Our results call for the redesign of intervention efforts that focus on eliminating barriers and promoting facilitators of changed efforts. For example, collective perception by employees that resources needed to implement required policies and programs as well as other situational factors must be fully analyzed and appropriate elements incorporated in the redesign of an intervention strategy.

Organizational readiness is a team rather than individual effort. Lehman et al. [40] described the construct as collective perceptions of institutional resources, the prevailing organizational culture and climate, and motivational readiness. Thus, the fundamental contextual factors of culture and climate need to be examined in more detail to understand the proximal explanatory role of perceived value and knowledge. Convincing policy makers of the perceived value of preventive policies and programs is an important and necessary first step towards decreasing the prevalence of obesity in the Inuit population. But it is likely that such efforts will increase in effectiveness when additional energy is put in understanding and changing the policy context in NDH.

5. Conclusions

Canadian Arctic has undergone significant social and environmental changes resulting in the disruption of Nunavut Inuit traditional ways of life. The changes have reduced the reliance on traditional food gathering and processing activities and increased dependence on energy-dense store-bought foods and motorized transportation.
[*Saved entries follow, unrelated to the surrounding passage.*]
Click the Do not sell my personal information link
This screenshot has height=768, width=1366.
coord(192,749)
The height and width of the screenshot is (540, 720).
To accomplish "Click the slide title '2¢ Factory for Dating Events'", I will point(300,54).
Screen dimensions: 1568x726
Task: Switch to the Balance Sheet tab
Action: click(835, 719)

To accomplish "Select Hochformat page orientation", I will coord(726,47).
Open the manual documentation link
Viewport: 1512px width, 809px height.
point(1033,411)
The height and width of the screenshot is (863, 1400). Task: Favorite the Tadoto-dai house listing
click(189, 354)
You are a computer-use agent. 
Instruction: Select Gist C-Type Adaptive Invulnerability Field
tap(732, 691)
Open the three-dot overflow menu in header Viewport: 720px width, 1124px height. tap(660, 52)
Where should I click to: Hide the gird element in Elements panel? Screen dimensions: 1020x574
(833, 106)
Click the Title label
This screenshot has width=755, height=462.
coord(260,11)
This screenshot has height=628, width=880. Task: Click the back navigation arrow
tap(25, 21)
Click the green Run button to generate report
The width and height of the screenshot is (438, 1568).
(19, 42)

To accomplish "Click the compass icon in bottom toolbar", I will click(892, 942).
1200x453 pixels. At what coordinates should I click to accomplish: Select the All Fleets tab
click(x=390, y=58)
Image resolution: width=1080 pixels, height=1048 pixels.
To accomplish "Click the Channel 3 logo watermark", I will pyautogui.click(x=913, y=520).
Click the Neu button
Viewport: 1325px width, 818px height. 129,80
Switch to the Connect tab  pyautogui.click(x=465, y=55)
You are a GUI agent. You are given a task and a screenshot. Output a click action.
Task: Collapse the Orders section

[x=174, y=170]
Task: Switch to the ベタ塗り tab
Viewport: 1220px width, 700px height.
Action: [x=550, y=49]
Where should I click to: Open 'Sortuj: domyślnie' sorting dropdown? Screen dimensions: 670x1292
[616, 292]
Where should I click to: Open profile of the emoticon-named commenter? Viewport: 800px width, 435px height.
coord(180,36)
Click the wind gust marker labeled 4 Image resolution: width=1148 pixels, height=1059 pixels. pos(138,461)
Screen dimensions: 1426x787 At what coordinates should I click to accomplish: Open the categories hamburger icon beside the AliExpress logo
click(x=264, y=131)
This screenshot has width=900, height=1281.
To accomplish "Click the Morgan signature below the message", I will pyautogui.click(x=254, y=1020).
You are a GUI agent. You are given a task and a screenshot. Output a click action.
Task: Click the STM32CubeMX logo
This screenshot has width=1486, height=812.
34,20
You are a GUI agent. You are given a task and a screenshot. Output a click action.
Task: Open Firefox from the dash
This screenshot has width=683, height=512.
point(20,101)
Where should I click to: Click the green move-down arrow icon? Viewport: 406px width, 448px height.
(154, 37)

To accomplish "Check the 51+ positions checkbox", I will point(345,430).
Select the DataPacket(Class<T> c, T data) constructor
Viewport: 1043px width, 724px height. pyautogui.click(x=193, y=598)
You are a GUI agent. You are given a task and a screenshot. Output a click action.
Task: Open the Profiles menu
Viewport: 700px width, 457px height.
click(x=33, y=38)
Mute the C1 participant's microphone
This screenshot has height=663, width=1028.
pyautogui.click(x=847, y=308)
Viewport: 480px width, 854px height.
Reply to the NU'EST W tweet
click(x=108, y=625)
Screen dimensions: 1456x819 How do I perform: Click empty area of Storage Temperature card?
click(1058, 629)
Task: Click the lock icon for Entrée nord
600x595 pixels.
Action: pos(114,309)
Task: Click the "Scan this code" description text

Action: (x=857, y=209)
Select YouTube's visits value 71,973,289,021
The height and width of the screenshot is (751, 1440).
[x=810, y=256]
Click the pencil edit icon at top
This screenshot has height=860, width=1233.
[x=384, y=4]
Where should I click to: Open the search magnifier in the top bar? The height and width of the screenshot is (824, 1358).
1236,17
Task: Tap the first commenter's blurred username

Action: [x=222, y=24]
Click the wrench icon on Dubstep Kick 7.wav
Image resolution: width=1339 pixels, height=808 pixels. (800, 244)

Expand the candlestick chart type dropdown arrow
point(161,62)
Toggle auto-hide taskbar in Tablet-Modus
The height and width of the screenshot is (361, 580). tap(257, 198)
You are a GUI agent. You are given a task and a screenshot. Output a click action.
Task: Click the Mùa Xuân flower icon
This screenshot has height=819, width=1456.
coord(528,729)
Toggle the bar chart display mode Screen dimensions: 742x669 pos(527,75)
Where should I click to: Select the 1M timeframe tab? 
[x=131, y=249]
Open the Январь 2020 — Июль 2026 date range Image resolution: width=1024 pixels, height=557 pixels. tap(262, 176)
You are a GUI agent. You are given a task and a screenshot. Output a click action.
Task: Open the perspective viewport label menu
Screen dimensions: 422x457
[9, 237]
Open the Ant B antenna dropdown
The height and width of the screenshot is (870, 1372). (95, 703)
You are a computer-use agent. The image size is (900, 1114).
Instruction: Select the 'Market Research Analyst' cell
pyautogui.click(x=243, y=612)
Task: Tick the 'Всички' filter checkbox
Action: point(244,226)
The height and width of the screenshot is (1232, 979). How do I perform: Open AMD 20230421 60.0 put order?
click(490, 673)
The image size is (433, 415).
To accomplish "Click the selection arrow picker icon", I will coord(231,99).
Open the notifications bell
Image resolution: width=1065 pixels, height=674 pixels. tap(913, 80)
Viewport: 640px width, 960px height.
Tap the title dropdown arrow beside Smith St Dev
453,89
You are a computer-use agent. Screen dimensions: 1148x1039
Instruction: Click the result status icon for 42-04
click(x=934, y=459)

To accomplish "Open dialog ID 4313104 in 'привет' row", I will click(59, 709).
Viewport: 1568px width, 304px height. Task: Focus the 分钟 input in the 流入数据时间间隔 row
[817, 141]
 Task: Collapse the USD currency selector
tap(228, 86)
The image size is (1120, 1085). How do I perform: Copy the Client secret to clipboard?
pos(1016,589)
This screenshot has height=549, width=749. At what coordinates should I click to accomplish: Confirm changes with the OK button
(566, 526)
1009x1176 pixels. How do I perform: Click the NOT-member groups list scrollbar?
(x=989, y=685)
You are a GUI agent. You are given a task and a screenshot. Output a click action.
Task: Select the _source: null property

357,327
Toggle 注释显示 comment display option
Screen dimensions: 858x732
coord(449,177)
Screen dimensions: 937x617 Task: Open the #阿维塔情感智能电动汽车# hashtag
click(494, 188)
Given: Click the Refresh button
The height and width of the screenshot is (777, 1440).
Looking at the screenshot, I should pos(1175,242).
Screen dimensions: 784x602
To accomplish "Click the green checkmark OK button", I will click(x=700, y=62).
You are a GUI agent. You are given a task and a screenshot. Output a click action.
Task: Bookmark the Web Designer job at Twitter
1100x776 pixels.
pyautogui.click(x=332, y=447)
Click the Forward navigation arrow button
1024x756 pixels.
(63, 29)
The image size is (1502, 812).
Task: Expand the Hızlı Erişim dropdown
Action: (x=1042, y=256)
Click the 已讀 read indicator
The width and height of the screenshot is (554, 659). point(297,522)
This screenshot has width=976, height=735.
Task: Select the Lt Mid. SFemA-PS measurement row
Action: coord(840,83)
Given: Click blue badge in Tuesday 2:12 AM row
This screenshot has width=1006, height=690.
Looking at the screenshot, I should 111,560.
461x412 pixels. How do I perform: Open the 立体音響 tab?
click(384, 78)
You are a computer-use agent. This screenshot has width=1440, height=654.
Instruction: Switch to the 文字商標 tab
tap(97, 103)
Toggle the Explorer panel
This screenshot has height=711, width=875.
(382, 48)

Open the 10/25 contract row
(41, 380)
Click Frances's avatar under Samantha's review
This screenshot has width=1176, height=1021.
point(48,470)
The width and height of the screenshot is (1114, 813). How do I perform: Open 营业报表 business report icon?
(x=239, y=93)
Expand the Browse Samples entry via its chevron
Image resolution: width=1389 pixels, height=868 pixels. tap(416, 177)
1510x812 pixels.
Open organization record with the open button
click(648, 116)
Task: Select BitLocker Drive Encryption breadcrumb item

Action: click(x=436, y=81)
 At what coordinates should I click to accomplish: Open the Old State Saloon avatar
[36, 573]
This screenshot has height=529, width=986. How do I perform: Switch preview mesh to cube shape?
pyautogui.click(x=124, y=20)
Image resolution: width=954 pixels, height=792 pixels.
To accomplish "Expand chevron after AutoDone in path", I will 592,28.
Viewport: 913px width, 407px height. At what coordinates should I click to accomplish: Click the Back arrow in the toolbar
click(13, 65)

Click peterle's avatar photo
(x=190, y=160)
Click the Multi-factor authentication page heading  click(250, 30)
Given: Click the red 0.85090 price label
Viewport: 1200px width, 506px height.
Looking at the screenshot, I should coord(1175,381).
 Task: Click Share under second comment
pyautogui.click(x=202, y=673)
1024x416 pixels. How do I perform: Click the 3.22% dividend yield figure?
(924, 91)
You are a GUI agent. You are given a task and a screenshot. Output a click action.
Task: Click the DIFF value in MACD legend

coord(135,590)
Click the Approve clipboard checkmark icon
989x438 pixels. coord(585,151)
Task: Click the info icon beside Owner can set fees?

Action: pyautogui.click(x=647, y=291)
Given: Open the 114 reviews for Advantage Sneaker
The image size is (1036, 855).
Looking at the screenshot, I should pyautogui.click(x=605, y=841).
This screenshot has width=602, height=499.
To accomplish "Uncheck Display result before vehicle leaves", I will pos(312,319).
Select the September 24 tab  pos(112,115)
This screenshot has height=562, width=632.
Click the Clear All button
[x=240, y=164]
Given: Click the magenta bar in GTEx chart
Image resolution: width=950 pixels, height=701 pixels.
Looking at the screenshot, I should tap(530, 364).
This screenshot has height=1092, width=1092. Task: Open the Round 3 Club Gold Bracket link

As a consequence, many Nunavut Inuit have become overweight or obese and developed diet-sensitive chronic diseases. Although these sociocultural and environmental changes cannot be reversed or stopped, opportunities exist to explore policy and program interventions for the population. Despite the severity of the problem and the urgent need to identify effective solutions, findings from the current study suggest that the collective capacity within the NDH to effectively respond by developing and implementing interventions is low. Efforts should therefore focus on how employees’ perceived value and efficacy can be improved to translate implementation efforts into tangible health and psychosocial outcomes.

Data Availability

The datasets used and/or analyzed during the current study are available from the corresponding author on reasonable request.

Ethical Approval

Ethical approval was obtained from the Ethical Review Committee of Psychology and Neuroscience at Maastricht University, Netherlands (Reference# ECP-148 05_03_2015) as well as through a research license from the Nunavut Research Institute (License# 050 1315-Amended).

Disclosure

We acknowledge that the findings reported in this manuscript were presented at the 25th European Congress on Obesity, Vienna, Austria, May - 2018.

Conflicts of Interest

The authors declare that they have no conflicts of interest to declare regarding this publication.

Authors’ Contributions

Victor O. Akande and Stef P. J. Kremers conceptualized the study. Victor O. Akande collected the data, conducted the statistical analyses, and drafted the manuscript. All authors reviewed draft versions of the manuscript and provided critical feedback. All authors have made a significant contribution to this manuscript, and all authors read and approved the final manuscript.

Funding

No funding was received for the design of the study and collection, analysis, and interpretation of data and in writing the manuscript.